To establish an age discrimination claim under state or federal law, a plaintiff must prove that the employer intentionally discriminated against him based on his age. Grimwood v. University of Puget Sound, 110 Wn.2d 355, 363-64 (1988); St. Mary's Honor Ctr. v. Hicks, 509 U.S. 502, 507 (1993). Plaintiff's age discrimination claim is subject to the three-part, burden-shifting analysis set forth in McDonnell Douglas Corp. v. Green, 411 U.S. 792 (1973), and Texas Dep't of Community Affairs v. Burdine, 450 U.S. 248, 253 (1981); See also Grimwood, 110 Wn.2d at 363-64. This analysis requires the plaintiff to establish a prima facie case of intentional discrimination. McDonnell-Douglas, 411 U.S. at 802-03; Wallis v. J.R. Simplot Co., 26 F.3d 885, 889 (9th Cir. 1994); Xieng v. People's Nat'l Bank, 63 Wn. App. 572, 578 (1991), aff'd, 120 Wn.2d 512 (1993). If a plaintiff can establish a prima facie case, the employer must then articulate a legitimate, nondiscriminatory reason for the adverse employment action. See McDonnell- Douglas, 411 U.S. at 802-03; Burdine, 450 U.S. at 253-54; Wallis, 26 F.3d at 889; Grimwood, 110 Wn.2d at 364. When an employer articulates a legitimate, nondiscriminatory reason, the presumption of unlawful discrimination created by the prima facie case "simply drops out of the picture." St. Mary's Honor Ctr., 509 U.S. at 511; Wallis, 26 F.3d at 889-90. The plaintiff must then produce specific, substantial, and admissible evidence establishing that disputed issues of material fact exist as to whether the employer's explanation is a pretext for illegal discrimination and the real reason was discriminatory. St. Mary's Honor Ctr., 509 U.S. at 507; Kuyper v. Dep't of Wildlife, 79 Wn. App. 732, 738-39, 904 P.2d 973 (1995).

Grimwood notes that the Washington State statute on age discriminate, RCW 49.60.180, does not provide any criteria for establishing an age discrimination case. 110 Wn.2d at 351-62. Thus, state courts look to federal cases construing the Age Discrimination in Employment Act of 1967 (ADEA), 29 U.S.C. § 621, et seq. (1976), for guidance, insofar as they are consistent with the purposes of RCW 49.60.180. See id. at 362.

1. Prima Facie Case

A plaintiff can establish a prima facie case by demonstratinghe or she: (1) was at least forty years old; (2) was performing her job satisfactorily; (3) was discharged; and (4) was "either replaced by [a] substantially younger [employee] with equal or inferior qualifications or discharged under circumstances otherwise giving rise to an inference of age discrimination." Diaz v. Eagle Produce Ltd. P'ship, 521 F.3d 1201, 1207 (9th Cir. 2008).
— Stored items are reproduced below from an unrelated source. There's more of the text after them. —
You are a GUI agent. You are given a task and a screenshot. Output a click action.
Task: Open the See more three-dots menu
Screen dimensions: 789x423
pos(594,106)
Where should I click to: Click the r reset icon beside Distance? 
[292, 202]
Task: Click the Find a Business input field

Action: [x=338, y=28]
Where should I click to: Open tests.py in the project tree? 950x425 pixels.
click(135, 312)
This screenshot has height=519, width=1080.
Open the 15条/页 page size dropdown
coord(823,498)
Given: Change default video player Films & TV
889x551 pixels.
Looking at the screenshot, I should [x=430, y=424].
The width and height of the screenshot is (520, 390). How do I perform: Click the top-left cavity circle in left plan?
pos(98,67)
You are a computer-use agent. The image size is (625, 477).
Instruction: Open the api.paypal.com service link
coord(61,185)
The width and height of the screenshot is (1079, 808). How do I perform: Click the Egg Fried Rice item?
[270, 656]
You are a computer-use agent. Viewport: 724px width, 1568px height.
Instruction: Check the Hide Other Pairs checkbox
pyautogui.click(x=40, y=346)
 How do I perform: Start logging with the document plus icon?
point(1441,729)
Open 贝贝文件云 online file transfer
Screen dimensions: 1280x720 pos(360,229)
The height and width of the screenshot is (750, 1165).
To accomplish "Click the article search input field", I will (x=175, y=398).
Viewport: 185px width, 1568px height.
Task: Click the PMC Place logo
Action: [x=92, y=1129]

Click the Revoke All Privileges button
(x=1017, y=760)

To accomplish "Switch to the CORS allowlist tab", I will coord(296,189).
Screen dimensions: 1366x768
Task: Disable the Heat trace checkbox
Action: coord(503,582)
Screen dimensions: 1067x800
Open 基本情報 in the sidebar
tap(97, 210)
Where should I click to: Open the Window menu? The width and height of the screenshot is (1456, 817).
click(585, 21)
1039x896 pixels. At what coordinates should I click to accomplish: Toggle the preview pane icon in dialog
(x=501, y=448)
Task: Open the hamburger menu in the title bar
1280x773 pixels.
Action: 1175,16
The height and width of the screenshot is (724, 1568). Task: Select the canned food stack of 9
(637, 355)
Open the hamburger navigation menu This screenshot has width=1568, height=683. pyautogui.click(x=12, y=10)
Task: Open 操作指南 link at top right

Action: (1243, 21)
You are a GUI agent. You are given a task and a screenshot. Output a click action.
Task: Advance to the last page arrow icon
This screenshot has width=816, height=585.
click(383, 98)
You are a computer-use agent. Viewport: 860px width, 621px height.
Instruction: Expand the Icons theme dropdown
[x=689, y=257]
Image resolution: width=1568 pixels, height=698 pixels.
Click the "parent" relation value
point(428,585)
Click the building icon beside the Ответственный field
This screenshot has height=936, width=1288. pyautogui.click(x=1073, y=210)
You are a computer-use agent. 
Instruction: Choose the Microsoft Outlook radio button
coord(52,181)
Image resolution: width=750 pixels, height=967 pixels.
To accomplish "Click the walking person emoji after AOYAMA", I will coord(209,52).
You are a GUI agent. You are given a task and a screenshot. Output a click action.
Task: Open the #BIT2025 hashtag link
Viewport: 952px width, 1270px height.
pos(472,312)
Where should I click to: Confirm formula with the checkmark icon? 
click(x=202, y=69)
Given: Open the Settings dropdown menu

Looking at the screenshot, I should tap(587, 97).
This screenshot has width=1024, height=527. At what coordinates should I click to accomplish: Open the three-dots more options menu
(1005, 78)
An inference of discrimination can be established by "showing the employer had a continuing need for [the employees'] skills and services in that their various duties were still being performed ... or by showing that others not in their protected class were treated more favorably." Id. (citation omitted).

Centurylink argues that Johnston's discrimination claim should be dismissed "at the prima facie stage because he cannot establish the third element of his prima facie case." Dkt. 18 at 15; see also Dkt. 19 and 19-1. Although Centurylink acknowledges that Johnston was performing his "sales function," it argues that he was not satisfactorily performing his role as a manager of a team of people. Id. According to the company, Hart's investigation, which contains statements that corroborated Mr. Voss's complaints that Johnston abused subordinates and other misconduct, establishes that Johnston was not performing his job satisfactorily. Id. Centurylink contends that "it is well established that a proven inability to get along well with others in one's job precludes an employee from establishing the "qualified" component of the prima facie case. Id. (citing, e.g., Fane v. Reynolds, LLP, 480 F.3d 534, 540 (7th Cir. 2007) (affirming no prima facie age discrimination claim where employee with abrasive and disrespectful attitude could not have met employer's legitimate expectations); Shiflett v. GE Fanuc Automation Corp., 960 F. Supp. 1022, 1030 (W.D. Va. 1997), aff'd, 151 F.3d 1030 (4th Cir. 1998) (holding no prima facie age discrimination claim where "plaintiff was not performing at the level of its legitimate expectations—for employers can reasonably and legitimately expect that their employees will not repeatedly harass or intimidate their colleagues") (ADA). Based on the foregoing, Centurylink maintains that Johnston has not presented any evidence giving rise to age discrimination.

Johnston argues that he has met his burden of establishing a prima facie case. Dkt. 23 at 9. He asserts that he has demonstrated (1) he is sixty years old, (2) that he was performing his job in a satisfactory manner, (3) that he is substantially older than the person who was selected for the position to which he applied as well as the one who replaced him, and (4) that each of those actions constituted an adverse employment action giving rise to an inference of age discrimination. Id.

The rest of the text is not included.